I bought some seville oranges recently from a local farmer who sells them around this time every year, so today is orange marmalade day. Here's the recipe I use from the book Putting Food By--
2 lbs of oranges, 2 lemons, 8 cups of water and 8 cups of sugar(4 lbs) will yield about 6 pints of wonderfully fragrant orange marmalade.
Starting this morning, we washed the oranges and lemons and removed the 'buttons' on the ends of the fruit. The fruit was placed in a large pot and enough water to cover them was added. The fruit boiled for 90 minutes, until the fruit is fork-tender. At that point, we will remove the fruit from the pot to cool. Once cooled, the fruit is sliced and any seeds or pith removed and placed in the pot of juices to boil for an additional 10 minutes. The juice in the pot is strained, returned to the pot along with the fruit. Now we are ready to make marmalade.

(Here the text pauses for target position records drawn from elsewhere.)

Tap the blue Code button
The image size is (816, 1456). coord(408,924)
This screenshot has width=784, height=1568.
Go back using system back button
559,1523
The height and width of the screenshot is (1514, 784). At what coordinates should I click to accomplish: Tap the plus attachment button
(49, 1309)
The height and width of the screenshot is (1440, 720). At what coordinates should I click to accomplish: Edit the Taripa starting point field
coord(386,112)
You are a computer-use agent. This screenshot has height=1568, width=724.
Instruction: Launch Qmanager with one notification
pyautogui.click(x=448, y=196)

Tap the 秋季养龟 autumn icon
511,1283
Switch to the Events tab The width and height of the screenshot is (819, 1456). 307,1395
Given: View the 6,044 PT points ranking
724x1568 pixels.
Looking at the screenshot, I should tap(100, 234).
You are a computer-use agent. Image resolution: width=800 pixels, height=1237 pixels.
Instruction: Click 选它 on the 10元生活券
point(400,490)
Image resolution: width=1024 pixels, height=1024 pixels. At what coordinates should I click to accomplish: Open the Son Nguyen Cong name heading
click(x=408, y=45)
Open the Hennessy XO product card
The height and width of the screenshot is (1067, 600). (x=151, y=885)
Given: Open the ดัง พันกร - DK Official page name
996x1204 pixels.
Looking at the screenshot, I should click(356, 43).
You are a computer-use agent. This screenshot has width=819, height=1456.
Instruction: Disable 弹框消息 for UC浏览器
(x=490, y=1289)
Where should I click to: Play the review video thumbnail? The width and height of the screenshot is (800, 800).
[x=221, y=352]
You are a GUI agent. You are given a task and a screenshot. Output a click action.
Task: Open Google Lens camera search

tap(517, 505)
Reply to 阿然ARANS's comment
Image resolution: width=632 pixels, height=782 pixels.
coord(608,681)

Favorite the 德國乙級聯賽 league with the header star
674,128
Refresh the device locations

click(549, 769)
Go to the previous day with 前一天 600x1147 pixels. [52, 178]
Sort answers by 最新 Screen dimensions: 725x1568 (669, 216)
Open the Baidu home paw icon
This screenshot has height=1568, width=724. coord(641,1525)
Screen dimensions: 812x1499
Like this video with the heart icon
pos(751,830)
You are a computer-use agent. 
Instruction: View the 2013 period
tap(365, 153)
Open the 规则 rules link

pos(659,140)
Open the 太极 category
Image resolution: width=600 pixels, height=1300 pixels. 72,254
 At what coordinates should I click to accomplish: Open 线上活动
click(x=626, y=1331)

Bring the fruit and juices to a boil, then add the sugar and boil stirring occasionally to prevent scorching. Do this until the fruit temperature reaches 9 degrees beyond the boiling point in your kitchen(bring final temp of jam to at least 220F) or the thickness of marmalade that you like. Remove the pot from the heat, skim off any foam and spoon the jam into hot sterilized pint jars, leaving 1/2 inch of head room. Seal the jars with the canning lids and place in a hot water bath in a canning pot for 10 minutes. Each batch makes 5-6 pints of marmalade.
This marmalade is very flavorful and wonderful on whole wheat toast in the morning. Enjoy!